Thursday, March 19, 2020


We are bombarded with constant updates on the novel coronovirus as it storms its way across the globe. Those countries which have not yet been touched by the outbreak of the global pandemic have good reason to be apprehensive, for more join the ranks of the affected nations each day. It begins with one individual diagnosed with the dread COVID-19 who had travelled abroad where the virus has affected many, bringing that nasty souvenir home with them.

Ironically, while China advises the outside world that the number of cases have dwindled markedly there, Chinese travellers who had gone abroad for the Chinese New Year, some undoubtedly taking the virus with them, have returned bringing back with them the virus acquired in Europe, Australia, the United States and elsewhere. And the returning vacationers have as well initiated a second phase of the virus in Singapore and Hong Kong whose immediate clamp-down on their population had succeeded in minimizing contact and contagion.


Of course, it's difficult to really credit anything that comes out of official China when they claim to have conquered the virus that they will not have referred to as Wuhan coronavirus, claiming that to be racist, though the virus emerged there, as a result of cultural dining habits which themselves have done much to radically reduce the numbers of endangered wildlife.

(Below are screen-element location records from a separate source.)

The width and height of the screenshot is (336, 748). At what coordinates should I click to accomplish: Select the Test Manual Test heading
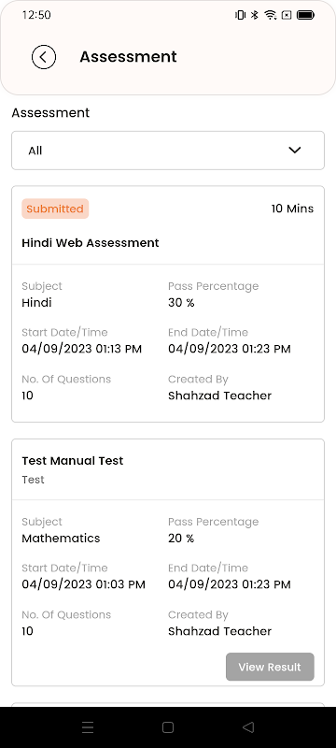[73, 461]
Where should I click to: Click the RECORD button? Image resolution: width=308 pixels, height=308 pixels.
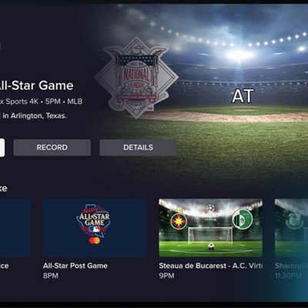[x=52, y=148]
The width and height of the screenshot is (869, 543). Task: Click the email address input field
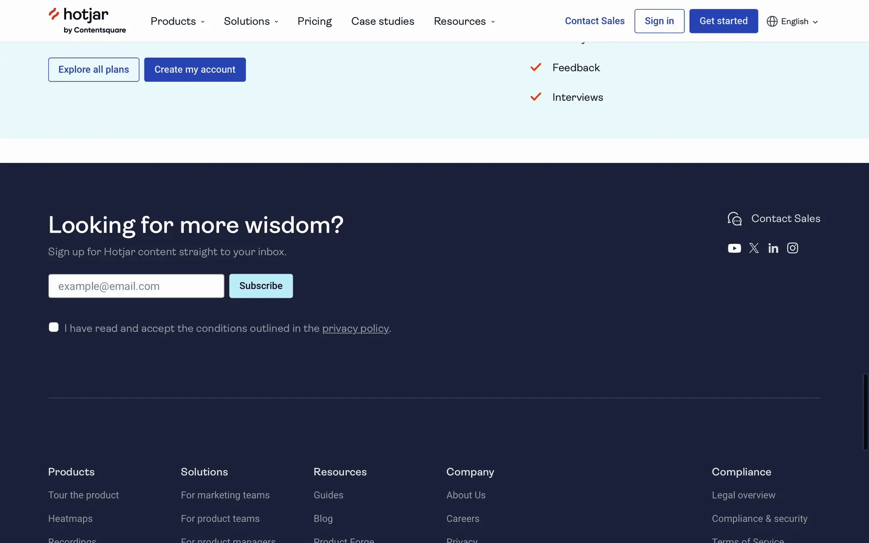click(x=136, y=286)
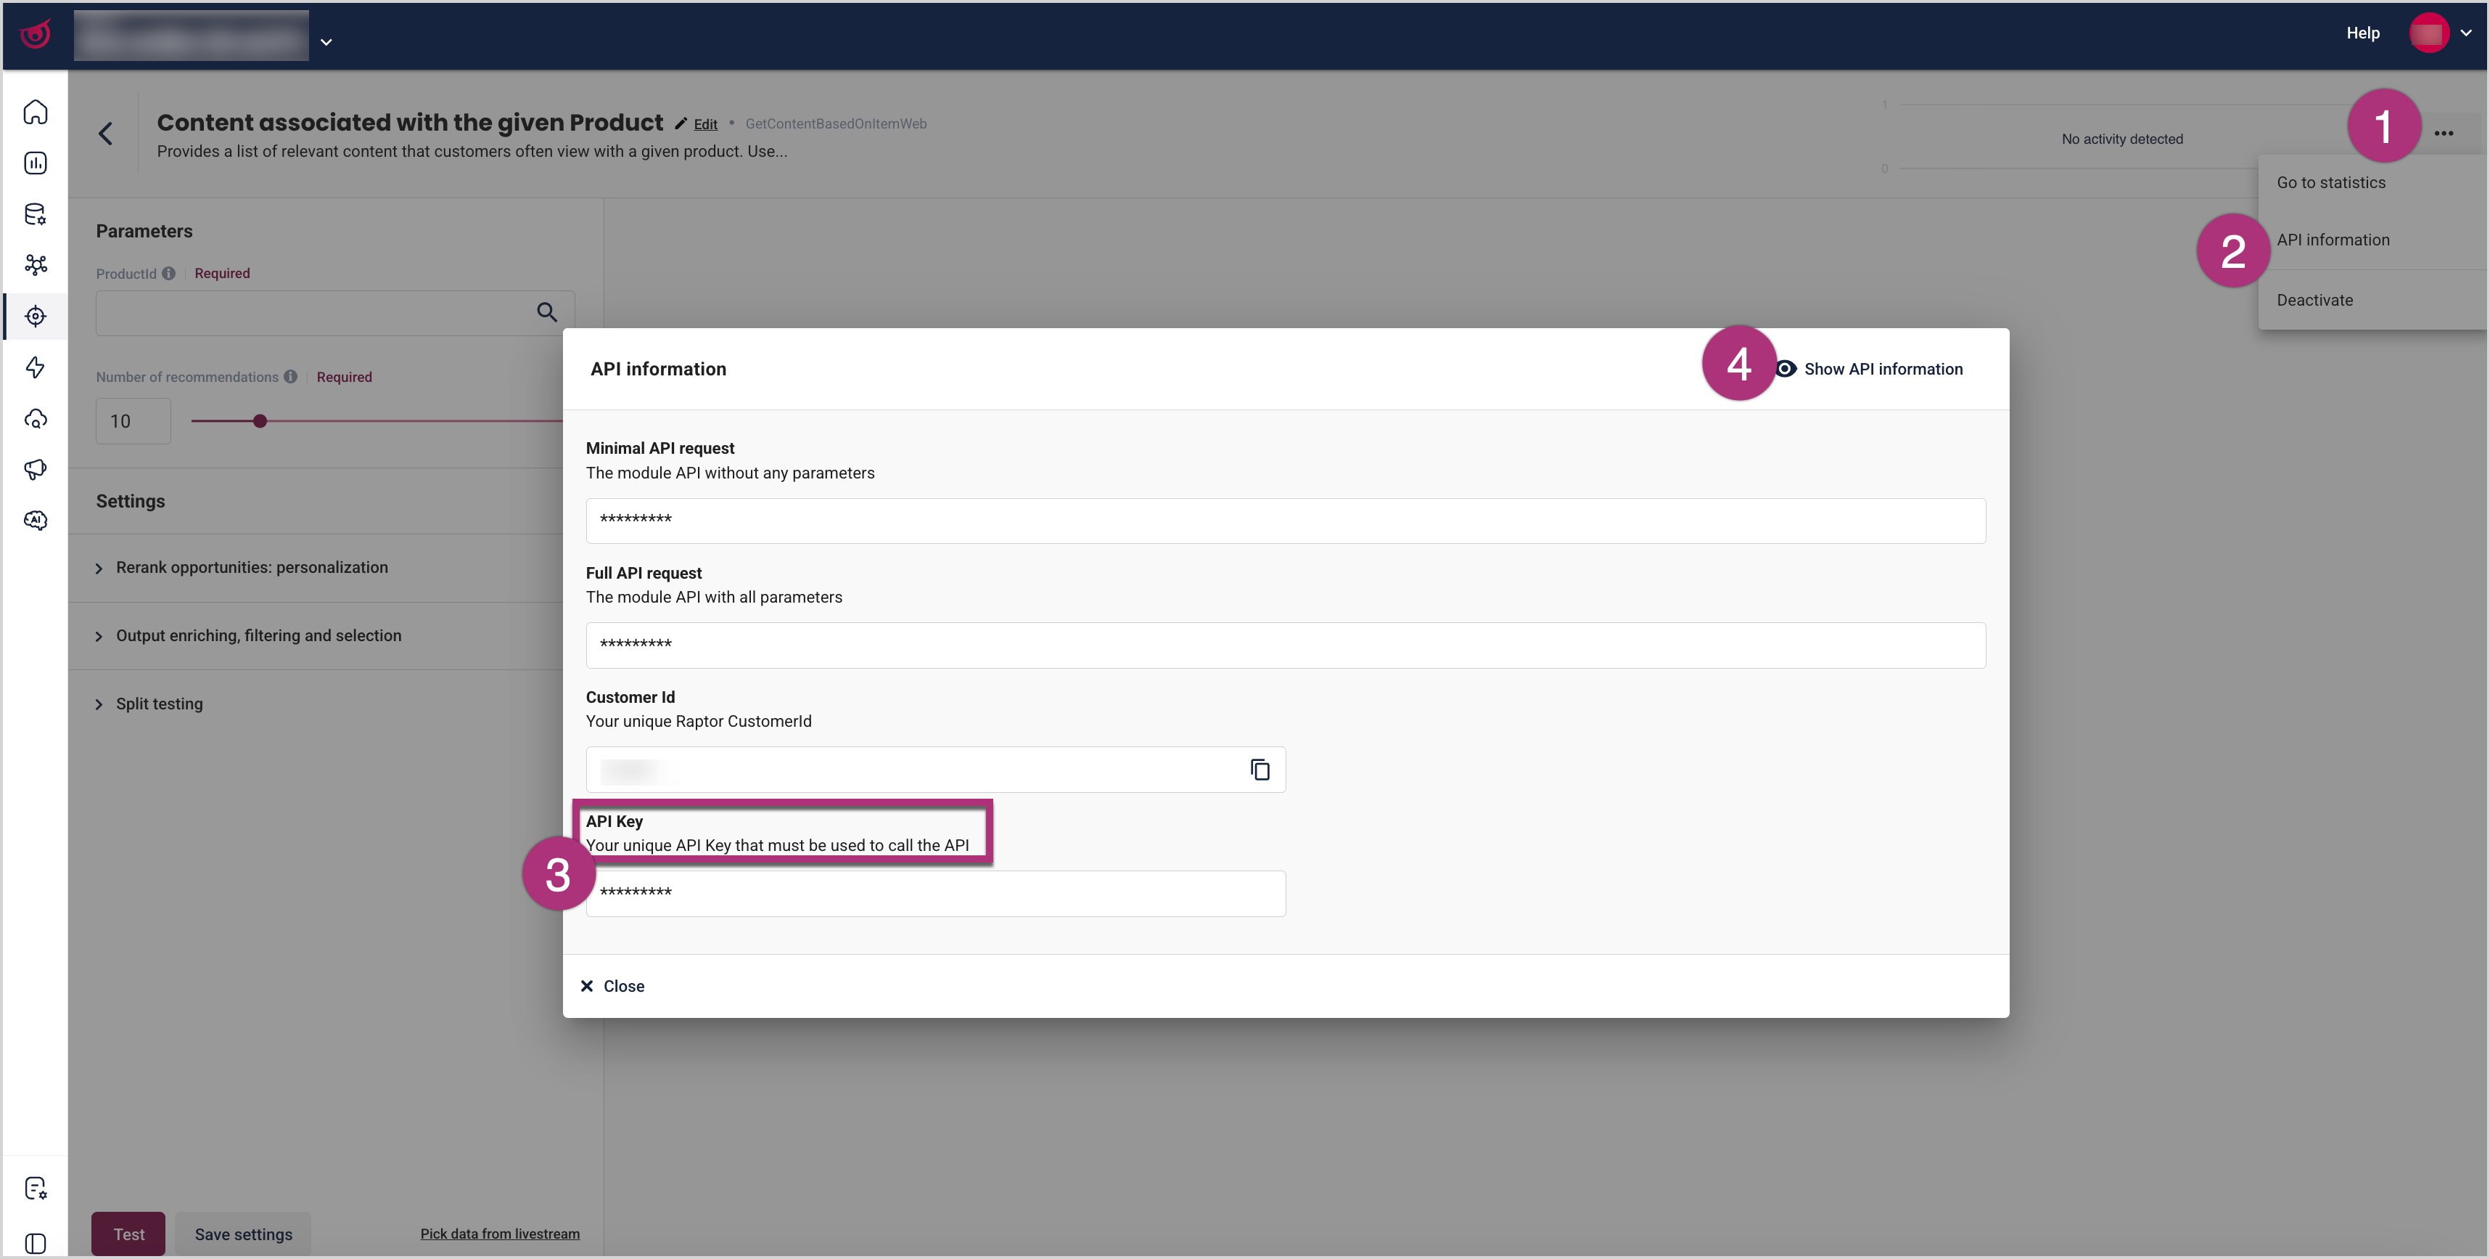Image resolution: width=2490 pixels, height=1259 pixels.
Task: Expand Output enriching, filtering and selection
Action: (258, 636)
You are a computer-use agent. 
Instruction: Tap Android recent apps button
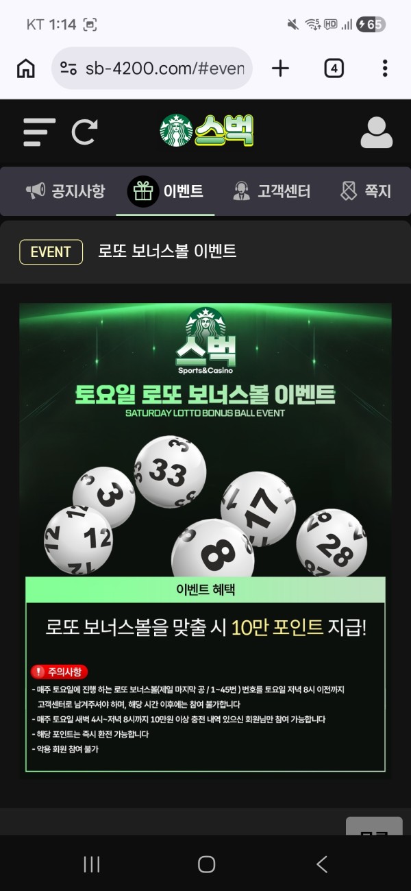tap(91, 864)
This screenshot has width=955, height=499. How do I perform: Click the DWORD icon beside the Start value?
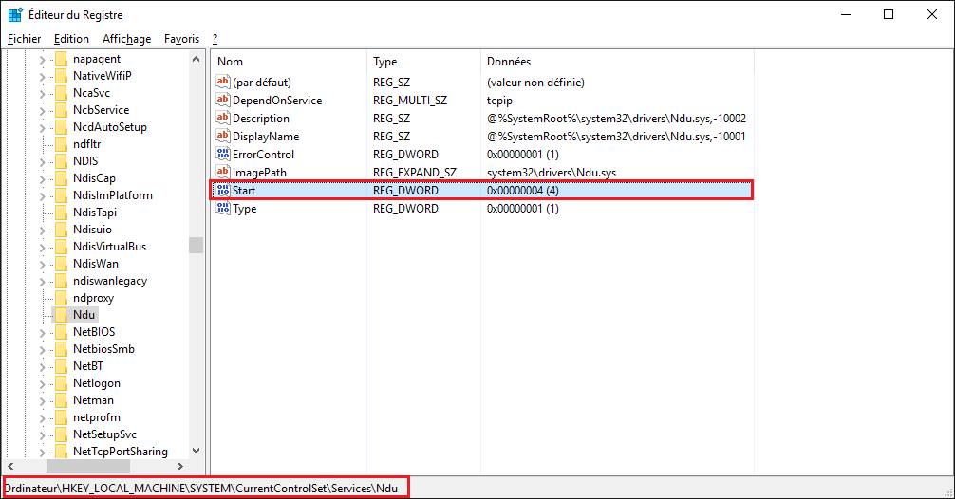coord(223,191)
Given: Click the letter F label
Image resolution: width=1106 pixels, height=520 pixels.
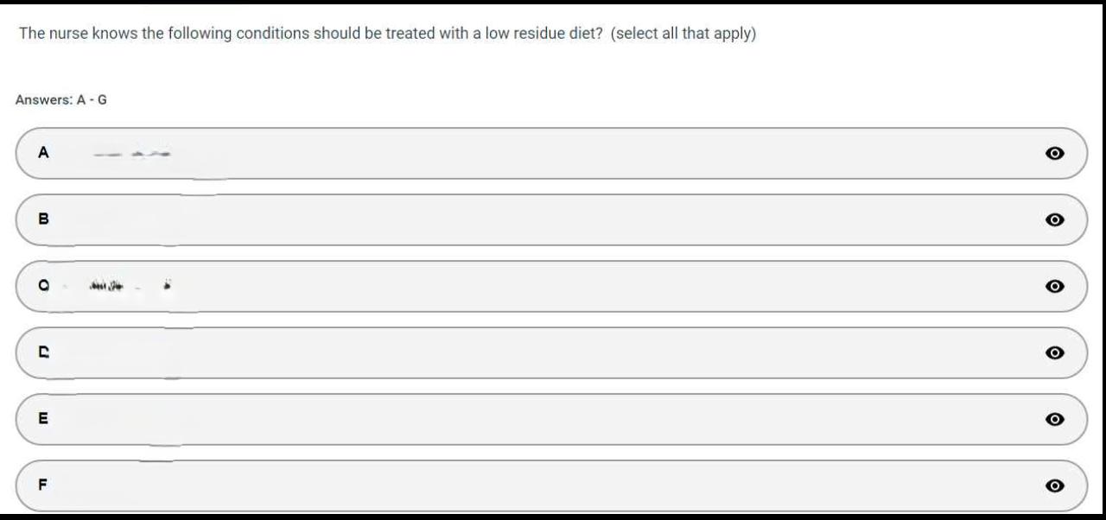Looking at the screenshot, I should 43,485.
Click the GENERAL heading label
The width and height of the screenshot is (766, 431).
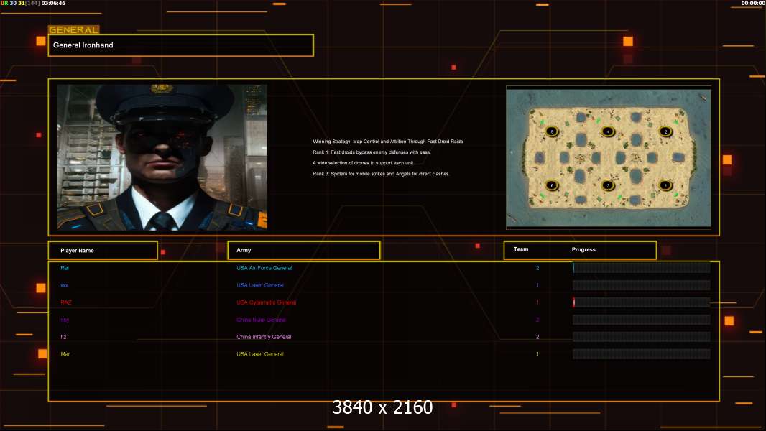(x=74, y=29)
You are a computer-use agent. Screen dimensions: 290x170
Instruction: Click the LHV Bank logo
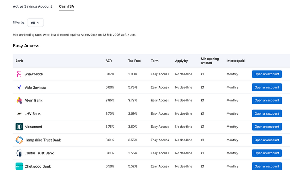click(x=19, y=114)
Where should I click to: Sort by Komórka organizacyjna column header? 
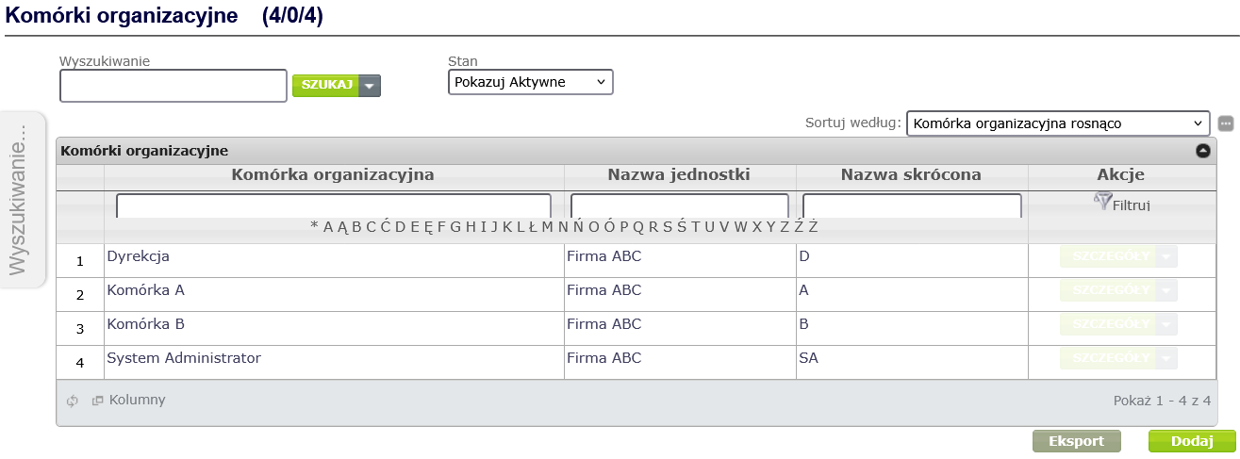click(333, 174)
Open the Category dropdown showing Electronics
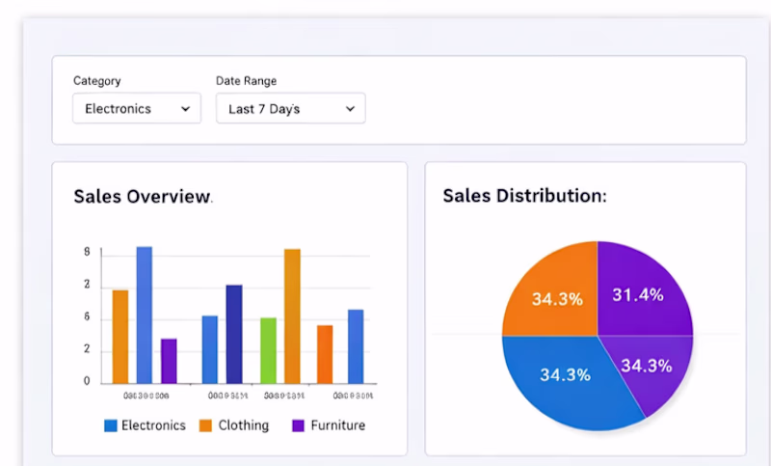 click(x=136, y=109)
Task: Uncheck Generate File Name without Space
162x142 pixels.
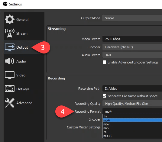Action: pos(104,96)
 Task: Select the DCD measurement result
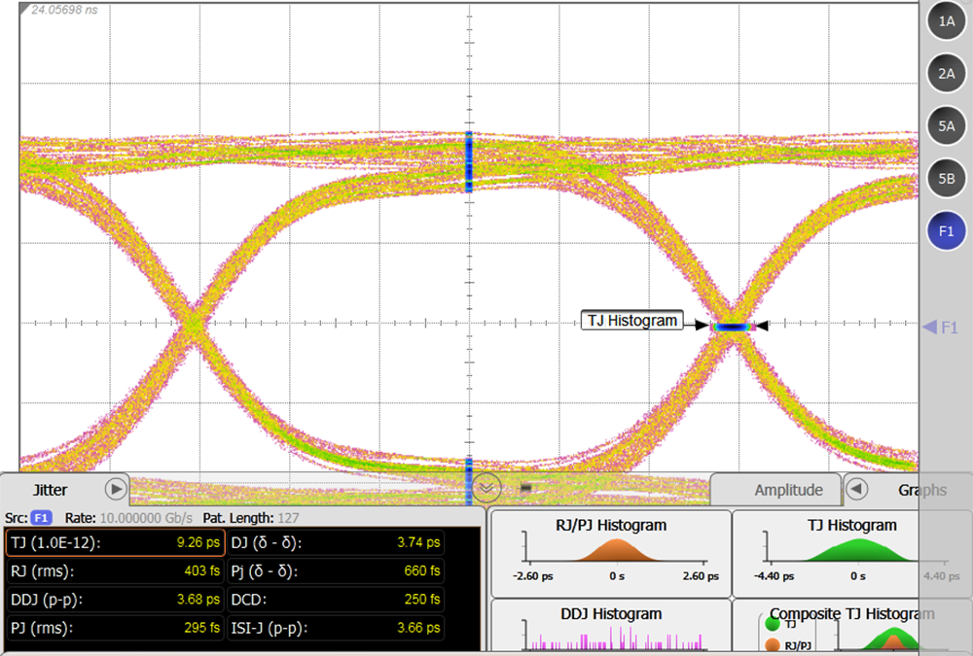(x=336, y=600)
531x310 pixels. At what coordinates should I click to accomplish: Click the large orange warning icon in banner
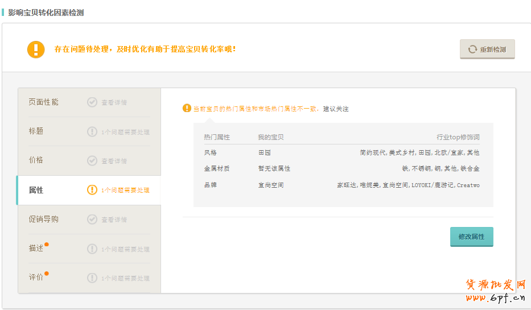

China, after all, instead of putting a preventive clamp on the virus to control it, denied at first that there was any such viral threat. The virus is nature's way of hitting back on presumptuously entitled humanity for thinking they could ravage nature's other creatures without consequences.


It's not too far a stretch to imagine that there are few people who go to bed at night feeling calm and relaxed. Most people would be haunted by the fear of contracting the coronavirus, and with good reason. The parlous situation in Italy is a case in point, where so many cases have developed that the health care system has come to the conclusion that there must be sacrifices for the greater good of the entire population, to conserve hospital space and equipment. That limited medical equipment and increasing numbers of medical personnel themselves falling victim must result in a decision not to admit the elderly and health-compromised -- the most vulnerable of all people -- to extensive care.


There are many people everywhere worldwide where hygiene required to help stave off the virus is not available and they will fall. Even in the developed world, where people in crowded living arrangements like apartment complexes make it difficult to maintain a social distance there will see dreadful fallout. Panic has long since set in among many people acting quite unreasonably allowing their fears to set aside their common sense, by stockpiling food, hygiene products and pharmaceuticals, taking far more than they need, and in the process leaving little for others.

The mental health declines in world populations desperate to evade the doom of oblivion in the face of a zoonotic coronavirus, variously referred to as the SARS novel coronavirus, will live long after science has somehow managed to quell the emergency. People are urged to self-isolate voluntarily for the good of society and for their own health, and feelings of fear, boredom and misery will take their toll, to be long remembered and inevitably affecting the psyches of much of the population worldwide.


We engaged in our own positive mental health option this afternoon, bowing both to routine and to necessity, by heading out to the ravine with Jackie and Jillie on a heavily overcast, 4C, windless day. The creek in the ravine is still running full with meltwater, and it will be increased this evening when overnight rain falls, as expected. The absence of bright, spring sun has slowed down the melt, but there are some areas adjacent the forest trails where we can already see snow-absent patches of mud and green revealing themselves on the forest floor.


The newly-revealed underlayers of snow and ice hold endless fascination for Jackie and Jillie, as new smells rise up and entice them to keep their scent-sensitive little noses down and sniffing wildly. That, and the embarrassment of riches they find in revealed twigs and branches offering chewing delights keeps them busy now on our outdoor ventures. It's much harder to make our way uphill now, since the thick layers of alternating ice and snow are becoming soft and slippery when it's mild like today and hard and icy on cooler days, so we trudge uphill and fall backward in a spring ritual that can be exhausting making our way up the many hills in the ravine.